Victor Delage : La Commission n’en est pas à son premier fait d’arme avec les Italiens. Pas plus tard que début septembre, Frans Timmermans, vice-président de la Commission européenne, affirmait dans les colonnes de La Repubblica : « Je ne connais pas de souverainistes qui ne soient pas anti-institutions européennes. Donc ce qu’ils disent aujourd’hui n’a aucune importance ». Ce type de discours semble périlleux pour au moins deux raisons.

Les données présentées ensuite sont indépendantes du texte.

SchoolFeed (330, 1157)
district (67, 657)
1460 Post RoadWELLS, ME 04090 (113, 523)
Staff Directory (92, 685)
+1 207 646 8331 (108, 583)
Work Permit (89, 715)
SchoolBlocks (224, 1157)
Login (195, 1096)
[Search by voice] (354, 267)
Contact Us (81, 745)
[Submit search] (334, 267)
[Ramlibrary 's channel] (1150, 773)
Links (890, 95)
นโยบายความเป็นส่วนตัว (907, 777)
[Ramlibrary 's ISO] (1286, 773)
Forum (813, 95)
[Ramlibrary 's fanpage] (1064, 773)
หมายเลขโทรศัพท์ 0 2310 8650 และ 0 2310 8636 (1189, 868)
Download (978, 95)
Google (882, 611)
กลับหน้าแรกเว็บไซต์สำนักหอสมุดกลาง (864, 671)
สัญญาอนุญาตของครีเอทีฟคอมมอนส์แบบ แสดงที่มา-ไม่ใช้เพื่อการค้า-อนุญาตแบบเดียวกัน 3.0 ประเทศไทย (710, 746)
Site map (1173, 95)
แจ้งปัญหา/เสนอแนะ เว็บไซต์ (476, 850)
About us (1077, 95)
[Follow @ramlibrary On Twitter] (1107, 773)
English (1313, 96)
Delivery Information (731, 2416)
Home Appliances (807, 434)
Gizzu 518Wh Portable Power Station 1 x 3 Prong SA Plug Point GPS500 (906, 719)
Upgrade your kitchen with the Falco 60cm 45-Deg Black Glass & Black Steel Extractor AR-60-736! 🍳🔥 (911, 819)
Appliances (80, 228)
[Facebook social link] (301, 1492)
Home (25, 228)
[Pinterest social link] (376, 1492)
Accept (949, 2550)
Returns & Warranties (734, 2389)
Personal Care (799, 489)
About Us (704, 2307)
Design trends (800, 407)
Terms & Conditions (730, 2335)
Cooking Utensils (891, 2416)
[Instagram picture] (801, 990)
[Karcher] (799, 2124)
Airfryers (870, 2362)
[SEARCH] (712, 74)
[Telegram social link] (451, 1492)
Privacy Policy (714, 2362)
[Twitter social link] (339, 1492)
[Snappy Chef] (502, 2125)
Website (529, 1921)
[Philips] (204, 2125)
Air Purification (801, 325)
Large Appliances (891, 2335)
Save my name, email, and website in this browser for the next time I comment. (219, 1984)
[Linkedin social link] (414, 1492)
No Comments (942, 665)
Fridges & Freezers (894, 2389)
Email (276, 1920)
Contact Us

Tout d’abord, au regard du programme commun de la coalition des droites, réunissant les partis Fratelli d’Italia, La Lega et Forza Italia, rien n’indique que celle-ci souhaite casser les institutions européens. L’article premier de leur programme est même consacré au soutien au projet européen, au respect des alliances internationales et à l’adhésion à l’Alliance atlantique. La coalition s’engage ainsi à adhérer au processus d’intégration européenne, et est favorable à une intégration politique plus forte dans l’Union européenne.